Return the lines of the data below, from the one containing "Screen dimensions: 585x356" through the very last, exactly and with both ends included; no pictures.

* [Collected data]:
□ □ □

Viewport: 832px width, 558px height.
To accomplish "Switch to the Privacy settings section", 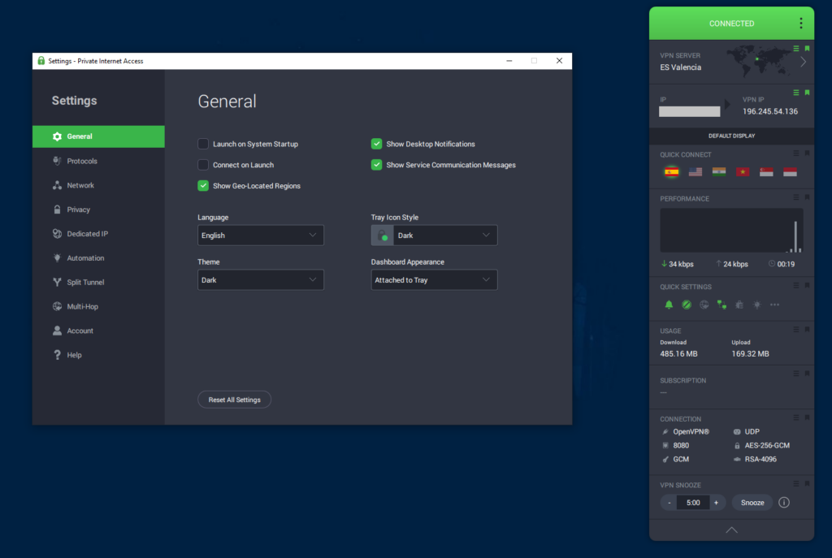I will [x=80, y=210].
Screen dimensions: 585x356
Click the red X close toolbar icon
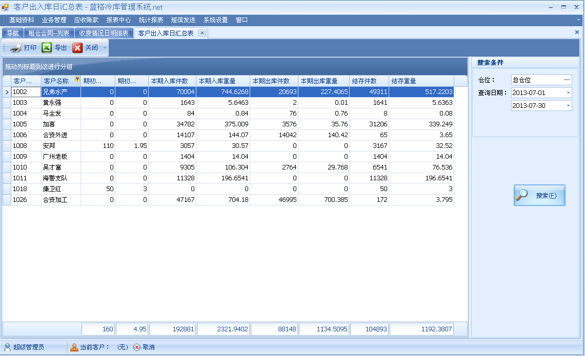(77, 48)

□ □ □

* [EXERCISE RESULT]:
Screen dimensions: 585x356
Click the red X close toolbar icon
(77, 48)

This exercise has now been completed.